■ PROMPT ■
For the material below, return exactly the lines starting at the one holding "Task: Select the 6M time range" and ending at the one holding "Task: Expand the Forma shapes dropdown", counting both as part of the range.

■ EXTRACTED MATERIAL ■

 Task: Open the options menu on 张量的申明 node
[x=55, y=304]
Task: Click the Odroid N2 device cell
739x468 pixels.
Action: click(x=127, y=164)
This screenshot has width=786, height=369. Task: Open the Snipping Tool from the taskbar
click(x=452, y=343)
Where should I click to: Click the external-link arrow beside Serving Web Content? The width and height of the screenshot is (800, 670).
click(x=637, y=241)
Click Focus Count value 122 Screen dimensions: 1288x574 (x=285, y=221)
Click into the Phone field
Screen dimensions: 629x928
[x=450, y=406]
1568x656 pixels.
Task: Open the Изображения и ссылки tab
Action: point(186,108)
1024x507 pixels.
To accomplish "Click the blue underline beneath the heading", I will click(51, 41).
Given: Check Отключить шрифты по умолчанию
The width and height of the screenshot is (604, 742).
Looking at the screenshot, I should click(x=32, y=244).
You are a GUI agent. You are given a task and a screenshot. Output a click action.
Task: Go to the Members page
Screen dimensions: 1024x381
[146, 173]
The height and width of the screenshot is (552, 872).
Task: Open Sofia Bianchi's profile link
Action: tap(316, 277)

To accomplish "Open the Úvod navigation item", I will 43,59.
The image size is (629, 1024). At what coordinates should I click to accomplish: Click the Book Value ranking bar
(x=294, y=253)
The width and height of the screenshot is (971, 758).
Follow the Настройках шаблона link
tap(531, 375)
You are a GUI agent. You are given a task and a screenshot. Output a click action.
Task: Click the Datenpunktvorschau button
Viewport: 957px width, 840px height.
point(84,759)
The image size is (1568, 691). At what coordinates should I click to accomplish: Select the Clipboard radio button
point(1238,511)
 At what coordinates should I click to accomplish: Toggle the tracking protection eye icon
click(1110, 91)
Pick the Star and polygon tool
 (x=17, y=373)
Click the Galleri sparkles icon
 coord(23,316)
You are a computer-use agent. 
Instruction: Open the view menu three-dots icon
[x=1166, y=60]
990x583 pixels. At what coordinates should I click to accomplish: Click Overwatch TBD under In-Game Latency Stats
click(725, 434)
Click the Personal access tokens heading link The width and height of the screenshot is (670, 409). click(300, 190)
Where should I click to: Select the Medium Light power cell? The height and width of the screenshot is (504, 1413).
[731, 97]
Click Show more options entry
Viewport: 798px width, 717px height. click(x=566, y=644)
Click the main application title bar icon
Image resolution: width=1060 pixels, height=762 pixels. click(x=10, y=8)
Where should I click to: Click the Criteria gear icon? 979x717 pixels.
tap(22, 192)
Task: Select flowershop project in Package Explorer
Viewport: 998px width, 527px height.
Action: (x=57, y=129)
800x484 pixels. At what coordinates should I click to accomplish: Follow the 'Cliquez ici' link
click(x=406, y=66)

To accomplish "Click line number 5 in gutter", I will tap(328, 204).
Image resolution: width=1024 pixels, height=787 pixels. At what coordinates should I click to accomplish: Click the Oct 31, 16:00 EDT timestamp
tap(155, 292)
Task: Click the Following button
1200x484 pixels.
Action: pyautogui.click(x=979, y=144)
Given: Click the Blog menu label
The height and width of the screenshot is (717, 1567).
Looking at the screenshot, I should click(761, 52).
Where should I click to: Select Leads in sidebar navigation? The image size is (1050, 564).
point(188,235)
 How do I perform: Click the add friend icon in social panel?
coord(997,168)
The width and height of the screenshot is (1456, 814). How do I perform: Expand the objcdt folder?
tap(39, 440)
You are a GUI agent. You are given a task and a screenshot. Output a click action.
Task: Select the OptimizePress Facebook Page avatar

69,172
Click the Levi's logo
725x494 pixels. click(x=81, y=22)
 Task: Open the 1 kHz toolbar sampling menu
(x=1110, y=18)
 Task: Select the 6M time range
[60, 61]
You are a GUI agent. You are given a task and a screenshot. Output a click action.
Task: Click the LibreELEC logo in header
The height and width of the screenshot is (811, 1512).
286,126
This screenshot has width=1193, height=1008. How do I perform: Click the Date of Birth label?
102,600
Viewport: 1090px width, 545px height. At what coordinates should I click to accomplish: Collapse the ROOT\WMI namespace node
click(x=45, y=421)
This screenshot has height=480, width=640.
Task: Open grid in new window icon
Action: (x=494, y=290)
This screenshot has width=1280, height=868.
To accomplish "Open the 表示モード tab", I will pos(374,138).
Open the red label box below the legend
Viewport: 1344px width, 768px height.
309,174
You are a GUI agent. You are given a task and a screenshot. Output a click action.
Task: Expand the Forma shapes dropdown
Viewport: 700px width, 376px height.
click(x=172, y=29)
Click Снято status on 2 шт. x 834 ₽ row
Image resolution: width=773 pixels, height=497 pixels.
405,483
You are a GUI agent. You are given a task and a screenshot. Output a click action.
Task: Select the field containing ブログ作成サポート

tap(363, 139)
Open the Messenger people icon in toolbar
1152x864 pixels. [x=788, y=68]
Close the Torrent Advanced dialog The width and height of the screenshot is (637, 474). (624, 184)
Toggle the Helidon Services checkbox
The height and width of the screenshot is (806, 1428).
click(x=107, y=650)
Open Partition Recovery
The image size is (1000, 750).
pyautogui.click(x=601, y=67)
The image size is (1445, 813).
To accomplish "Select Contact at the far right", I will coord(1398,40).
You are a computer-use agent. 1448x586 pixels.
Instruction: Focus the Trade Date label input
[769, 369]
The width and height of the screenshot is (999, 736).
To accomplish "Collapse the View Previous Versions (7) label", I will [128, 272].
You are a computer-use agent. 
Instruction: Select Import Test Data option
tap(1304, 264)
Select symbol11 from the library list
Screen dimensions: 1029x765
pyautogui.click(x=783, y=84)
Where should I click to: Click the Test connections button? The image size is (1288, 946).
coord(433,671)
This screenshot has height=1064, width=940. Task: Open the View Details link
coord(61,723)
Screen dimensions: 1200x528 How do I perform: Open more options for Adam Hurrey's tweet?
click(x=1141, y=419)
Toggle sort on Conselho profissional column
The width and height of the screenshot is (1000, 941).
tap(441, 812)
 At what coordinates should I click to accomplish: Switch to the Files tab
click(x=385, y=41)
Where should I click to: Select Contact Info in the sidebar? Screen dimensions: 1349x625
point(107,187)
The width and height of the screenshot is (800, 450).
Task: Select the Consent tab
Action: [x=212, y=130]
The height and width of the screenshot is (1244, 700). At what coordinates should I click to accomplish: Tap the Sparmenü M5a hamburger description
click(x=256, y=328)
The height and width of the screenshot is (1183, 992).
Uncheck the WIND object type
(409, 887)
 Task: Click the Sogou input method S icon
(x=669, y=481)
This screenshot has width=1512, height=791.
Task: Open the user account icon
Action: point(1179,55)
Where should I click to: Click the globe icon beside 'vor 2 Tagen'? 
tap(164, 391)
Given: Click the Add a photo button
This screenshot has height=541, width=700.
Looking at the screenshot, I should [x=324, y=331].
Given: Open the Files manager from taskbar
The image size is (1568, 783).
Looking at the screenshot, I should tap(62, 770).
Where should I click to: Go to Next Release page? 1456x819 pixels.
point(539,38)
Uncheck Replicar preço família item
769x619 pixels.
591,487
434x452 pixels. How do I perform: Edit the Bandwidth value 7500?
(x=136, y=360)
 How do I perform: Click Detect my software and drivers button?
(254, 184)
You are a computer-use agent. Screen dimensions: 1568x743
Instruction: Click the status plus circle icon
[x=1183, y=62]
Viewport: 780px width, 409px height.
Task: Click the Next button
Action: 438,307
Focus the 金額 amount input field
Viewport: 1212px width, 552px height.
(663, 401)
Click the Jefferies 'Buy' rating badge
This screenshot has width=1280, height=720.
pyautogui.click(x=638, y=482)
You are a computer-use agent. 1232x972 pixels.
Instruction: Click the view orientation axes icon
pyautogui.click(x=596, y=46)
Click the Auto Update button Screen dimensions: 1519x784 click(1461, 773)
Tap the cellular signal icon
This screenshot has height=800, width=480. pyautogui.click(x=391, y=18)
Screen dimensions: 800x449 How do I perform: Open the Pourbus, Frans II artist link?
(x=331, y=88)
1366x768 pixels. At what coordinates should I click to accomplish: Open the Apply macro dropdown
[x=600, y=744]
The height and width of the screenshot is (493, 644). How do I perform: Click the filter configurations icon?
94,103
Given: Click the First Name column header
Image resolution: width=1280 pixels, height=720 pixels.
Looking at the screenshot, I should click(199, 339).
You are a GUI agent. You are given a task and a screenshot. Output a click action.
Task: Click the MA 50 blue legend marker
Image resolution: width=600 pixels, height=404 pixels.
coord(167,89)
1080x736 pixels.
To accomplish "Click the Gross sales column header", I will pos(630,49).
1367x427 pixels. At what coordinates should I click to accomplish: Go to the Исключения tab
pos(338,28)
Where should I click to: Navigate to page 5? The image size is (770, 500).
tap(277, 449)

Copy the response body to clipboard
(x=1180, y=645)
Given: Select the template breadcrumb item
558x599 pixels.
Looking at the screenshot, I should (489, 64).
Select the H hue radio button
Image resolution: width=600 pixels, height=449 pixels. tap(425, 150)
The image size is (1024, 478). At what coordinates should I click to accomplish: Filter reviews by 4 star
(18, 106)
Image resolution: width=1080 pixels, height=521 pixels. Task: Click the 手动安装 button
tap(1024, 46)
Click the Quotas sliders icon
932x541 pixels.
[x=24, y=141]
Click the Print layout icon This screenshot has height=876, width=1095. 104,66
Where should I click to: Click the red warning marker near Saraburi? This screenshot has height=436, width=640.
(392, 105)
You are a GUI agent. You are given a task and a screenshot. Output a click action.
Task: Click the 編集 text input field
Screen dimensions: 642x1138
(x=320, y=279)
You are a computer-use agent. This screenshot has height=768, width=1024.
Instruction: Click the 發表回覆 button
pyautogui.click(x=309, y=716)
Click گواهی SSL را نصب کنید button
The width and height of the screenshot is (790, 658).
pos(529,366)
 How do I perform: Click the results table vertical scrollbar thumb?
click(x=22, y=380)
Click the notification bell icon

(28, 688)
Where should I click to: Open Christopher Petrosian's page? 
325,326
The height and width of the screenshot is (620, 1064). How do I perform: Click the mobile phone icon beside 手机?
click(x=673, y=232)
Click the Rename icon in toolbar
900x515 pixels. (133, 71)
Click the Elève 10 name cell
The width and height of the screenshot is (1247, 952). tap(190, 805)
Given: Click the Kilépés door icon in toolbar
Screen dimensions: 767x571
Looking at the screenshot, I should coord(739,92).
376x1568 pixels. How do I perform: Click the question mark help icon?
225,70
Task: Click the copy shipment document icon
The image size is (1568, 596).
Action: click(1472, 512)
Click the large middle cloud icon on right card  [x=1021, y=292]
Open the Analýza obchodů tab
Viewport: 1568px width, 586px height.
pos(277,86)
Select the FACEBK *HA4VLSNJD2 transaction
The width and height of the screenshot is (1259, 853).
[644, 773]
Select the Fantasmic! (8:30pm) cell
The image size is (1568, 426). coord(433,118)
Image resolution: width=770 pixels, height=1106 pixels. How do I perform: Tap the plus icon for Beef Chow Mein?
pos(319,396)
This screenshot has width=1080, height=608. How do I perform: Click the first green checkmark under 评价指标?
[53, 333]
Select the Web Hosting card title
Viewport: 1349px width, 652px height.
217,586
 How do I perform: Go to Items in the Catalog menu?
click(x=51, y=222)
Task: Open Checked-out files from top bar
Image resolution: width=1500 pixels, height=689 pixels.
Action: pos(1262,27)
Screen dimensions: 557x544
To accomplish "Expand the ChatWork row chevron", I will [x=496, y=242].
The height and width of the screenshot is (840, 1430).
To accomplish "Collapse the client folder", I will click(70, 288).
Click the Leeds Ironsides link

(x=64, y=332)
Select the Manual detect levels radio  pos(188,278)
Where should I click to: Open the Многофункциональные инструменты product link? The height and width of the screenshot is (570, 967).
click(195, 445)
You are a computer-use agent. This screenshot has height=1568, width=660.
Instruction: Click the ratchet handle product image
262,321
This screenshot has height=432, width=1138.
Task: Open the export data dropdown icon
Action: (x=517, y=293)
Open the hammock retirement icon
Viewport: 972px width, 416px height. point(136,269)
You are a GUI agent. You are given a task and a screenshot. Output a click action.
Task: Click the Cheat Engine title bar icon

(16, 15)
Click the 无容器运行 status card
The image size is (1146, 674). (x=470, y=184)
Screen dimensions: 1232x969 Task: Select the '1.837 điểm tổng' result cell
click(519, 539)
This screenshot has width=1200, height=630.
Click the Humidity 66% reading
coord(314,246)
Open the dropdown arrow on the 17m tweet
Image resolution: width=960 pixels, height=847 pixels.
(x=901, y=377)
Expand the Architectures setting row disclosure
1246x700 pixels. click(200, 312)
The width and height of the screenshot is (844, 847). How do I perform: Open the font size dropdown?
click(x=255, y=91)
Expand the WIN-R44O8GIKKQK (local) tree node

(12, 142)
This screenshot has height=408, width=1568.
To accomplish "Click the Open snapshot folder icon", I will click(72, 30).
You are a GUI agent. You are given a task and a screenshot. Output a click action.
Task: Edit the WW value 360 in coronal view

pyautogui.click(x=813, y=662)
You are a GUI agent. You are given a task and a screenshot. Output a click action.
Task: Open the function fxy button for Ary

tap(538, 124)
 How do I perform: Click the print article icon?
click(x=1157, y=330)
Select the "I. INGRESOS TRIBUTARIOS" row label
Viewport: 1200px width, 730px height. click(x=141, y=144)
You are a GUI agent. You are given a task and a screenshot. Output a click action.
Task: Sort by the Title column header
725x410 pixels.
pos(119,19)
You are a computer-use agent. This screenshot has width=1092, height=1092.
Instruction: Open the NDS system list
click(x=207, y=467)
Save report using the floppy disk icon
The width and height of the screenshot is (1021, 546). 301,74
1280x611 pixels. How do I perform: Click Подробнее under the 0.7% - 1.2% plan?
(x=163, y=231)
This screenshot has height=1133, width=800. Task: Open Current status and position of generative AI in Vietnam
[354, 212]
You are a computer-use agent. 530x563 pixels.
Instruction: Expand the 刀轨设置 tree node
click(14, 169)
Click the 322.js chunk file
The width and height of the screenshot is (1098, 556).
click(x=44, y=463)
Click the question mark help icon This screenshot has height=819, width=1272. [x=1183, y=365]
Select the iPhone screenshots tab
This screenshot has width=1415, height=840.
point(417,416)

■ EXERCISE OUTPUT ■
 Task: Select the 6M time range
[60, 61]
You are a GUI agent. You are given a task and a screenshot. Output a click action.
Task: Click the LibreELEC logo in header
The height and width of the screenshot is (811, 1512).
286,126
This screenshot has width=1193, height=1008. How do I perform: Click the Date of Birth label?
102,600
Viewport: 1090px width, 545px height. At what coordinates should I click to accomplish: Collapse the ROOT\WMI namespace node
click(x=45, y=421)
This screenshot has height=480, width=640.
Task: Open grid in new window icon
Action: (x=494, y=290)
This screenshot has width=1280, height=868.
To accomplish "Open the 表示モード tab", I will pos(374,138).
Open the red label box below the legend
Viewport: 1344px width, 768px height.
309,174
You are a GUI agent. You are given a task and a screenshot. Output a click action.
Task: Expand the Forma shapes dropdown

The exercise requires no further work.